The Columbian government and FARC rebels have agreed a joint ceasefire, the details will be made public later on Thursday. The Columbia president Juan Manuel Santos has said the final peace deal could be signed next month. Will Grand reports. The war in Columbia has lasted more than five decades. It has claimed more than 22,000 lives and left millions displaced. At its heart was a bitter disputer over land redistribution and peasant rights. But it has evolved over the years into a brutal global war founded by the illegal drugs trade on the one side and Washington's military might on the other. Now finally, peace is in sight.
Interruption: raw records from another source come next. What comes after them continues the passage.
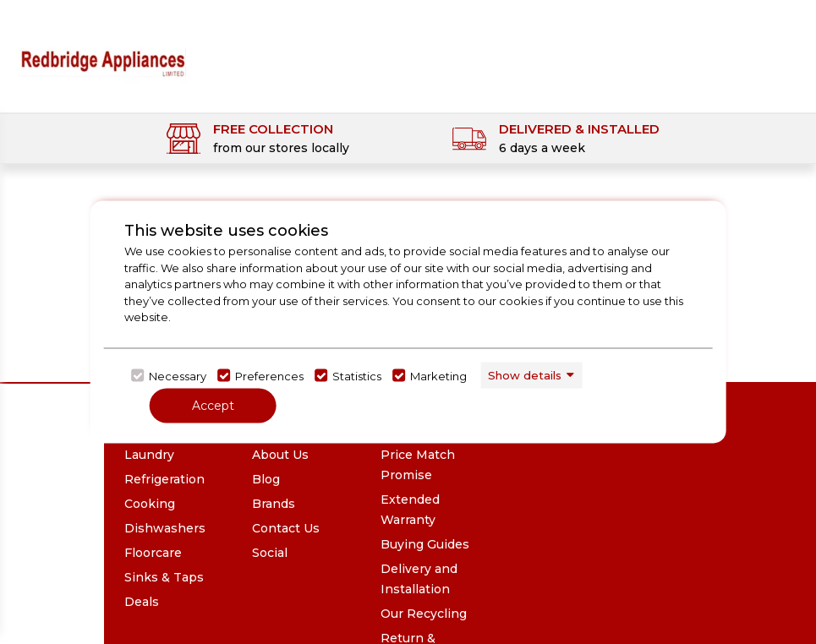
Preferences (269, 375)
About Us (280, 455)
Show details (524, 374)
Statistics (357, 375)
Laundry (149, 455)
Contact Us (286, 528)
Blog (266, 479)
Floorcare (153, 553)
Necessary (178, 375)
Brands (273, 504)
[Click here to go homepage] (102, 51)
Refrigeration (164, 479)
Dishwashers (165, 528)
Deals (141, 602)
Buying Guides (424, 544)
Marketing (438, 375)
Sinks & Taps (164, 577)
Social (270, 553)
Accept (213, 406)
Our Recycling (424, 614)
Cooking (150, 504)
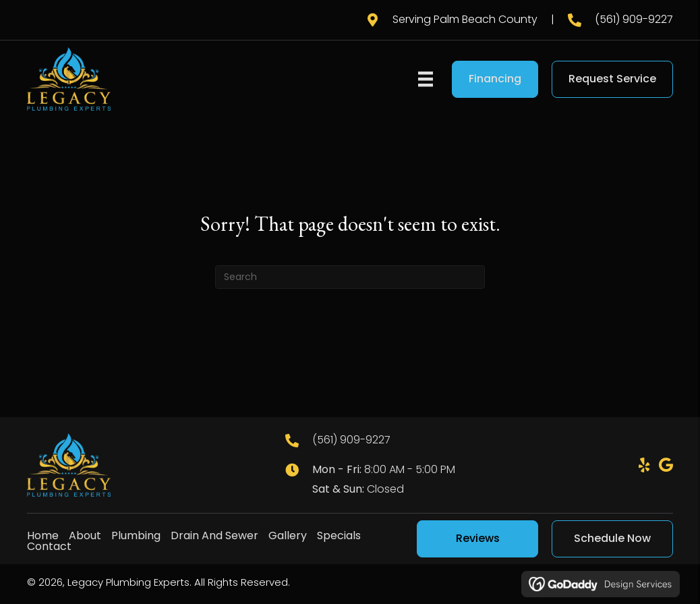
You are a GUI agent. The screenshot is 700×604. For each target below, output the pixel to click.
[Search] (350, 277)
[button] (644, 465)
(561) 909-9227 (634, 19)
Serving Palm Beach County (465, 19)
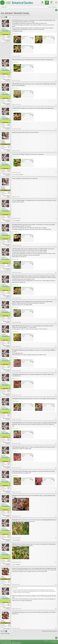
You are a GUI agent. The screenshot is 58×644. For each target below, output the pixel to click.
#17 (56, 444)
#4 (56, 129)
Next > (10, 17)
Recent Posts (4, 7)
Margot (3, 141)
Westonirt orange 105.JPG (26, 234)
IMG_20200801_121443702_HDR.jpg (29, 160)
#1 (56, 56)
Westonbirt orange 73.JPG (26, 91)
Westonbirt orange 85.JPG (26, 113)
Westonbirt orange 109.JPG (27, 262)
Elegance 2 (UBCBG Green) (6, 641)
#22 (56, 562)
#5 (56, 151)
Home (53, 641)
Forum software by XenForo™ (11, 642)
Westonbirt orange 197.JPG (27, 478)
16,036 (8, 36)
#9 (56, 245)
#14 (56, 371)
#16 (56, 419)
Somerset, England (6, 584)
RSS (57, 641)
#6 (56, 172)
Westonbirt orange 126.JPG (27, 334)
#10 (56, 272)
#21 (56, 538)
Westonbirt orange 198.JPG (48, 478)
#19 (56, 492)
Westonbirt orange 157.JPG (27, 404)
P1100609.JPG (24, 36)
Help (50, 641)
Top (55, 641)
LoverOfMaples (16, 174)
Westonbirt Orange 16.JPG (27, 46)
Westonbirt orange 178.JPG (27, 431)
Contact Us (46, 641)
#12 (56, 322)
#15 (56, 395)
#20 (56, 516)
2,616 (8, 146)
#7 (56, 197)
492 (9, 581)
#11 (56, 298)
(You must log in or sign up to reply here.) (50, 631)
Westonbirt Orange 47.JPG (27, 65)
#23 (56, 584)
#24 (56, 608)
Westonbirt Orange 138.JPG (27, 360)
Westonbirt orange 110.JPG (27, 288)
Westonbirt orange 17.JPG (48, 36)
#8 (56, 218)
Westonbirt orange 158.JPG (48, 404)
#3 (56, 104)
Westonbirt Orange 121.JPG (27, 310)
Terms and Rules (54, 642)
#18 (56, 468)
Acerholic (24, 15)
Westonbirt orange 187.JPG (27, 454)
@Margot (14, 154)
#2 (56, 80)
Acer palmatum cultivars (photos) (12, 15)
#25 (56, 628)
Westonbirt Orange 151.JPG (27, 381)
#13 (56, 346)
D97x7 (15, 564)
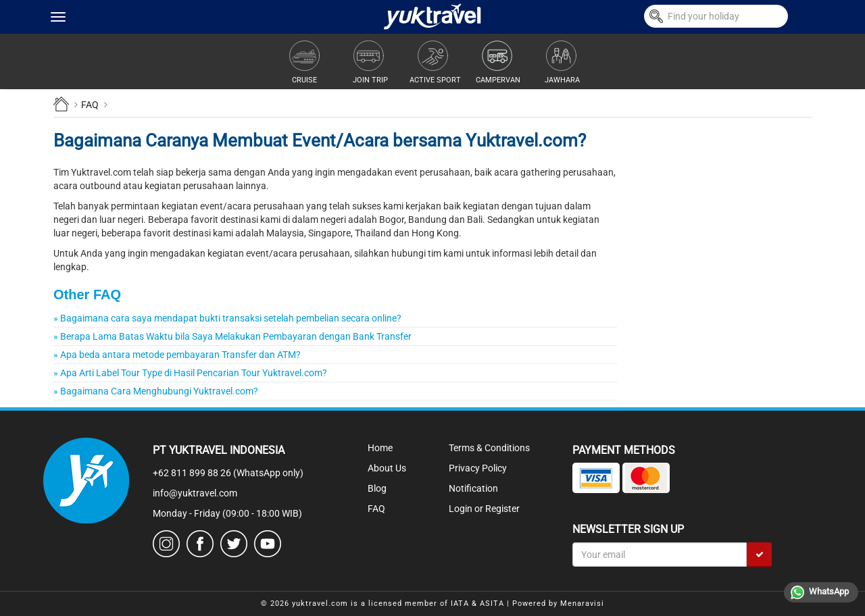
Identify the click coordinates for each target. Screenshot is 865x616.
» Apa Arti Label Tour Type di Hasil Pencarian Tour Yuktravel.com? (190, 373)
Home (380, 448)
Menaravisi (582, 603)
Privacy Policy (478, 468)
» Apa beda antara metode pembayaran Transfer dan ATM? (177, 355)
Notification (473, 488)
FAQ (376, 509)
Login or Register (484, 509)
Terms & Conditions (489, 448)
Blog (377, 488)
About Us (387, 468)
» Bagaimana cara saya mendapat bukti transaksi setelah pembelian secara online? (227, 318)
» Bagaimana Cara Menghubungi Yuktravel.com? (155, 391)
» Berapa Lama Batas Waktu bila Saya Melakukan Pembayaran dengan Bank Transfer (232, 336)
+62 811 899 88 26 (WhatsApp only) (228, 473)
The Columbia president will be in Havana for the announcement of the ceasefire and will meet the leader of FARC Timoleon Jimenez, alias "Timochenko".
Brazil's Supreme Court has ruled there is enough evidence to file new corruption charges against the suspended leader of the Lower House of the Congress, Eduardo Cunha. Mr Cunha led the impeachment process against the suspended president Dilma Rousseff. He is charged with receiving bribes and hiding the money in secret accounts abroad. Mr Cunha has denied any wrong doing and says he won't resign.
Russia's national weightlifing team could face a one year ban from international competition for doping violations, excluding it from the Olympic Games in August. The threatened suspention announced by the International Weightlifting Federation follows the retesting of samples from the Olympics in 2008 and 2012.
A former president of the UN General Assembly who was facing corruption charges in the US has died at the age of 61. John Ash was UN ambassador for Antigua and Barbuda. His lawyer said that he suffered a heart attack. Mr Ash was indicted by a grand jury in October, all accusations said that he accepted 1.3 million dollars of bribes from Chinese businessmen. BBC news.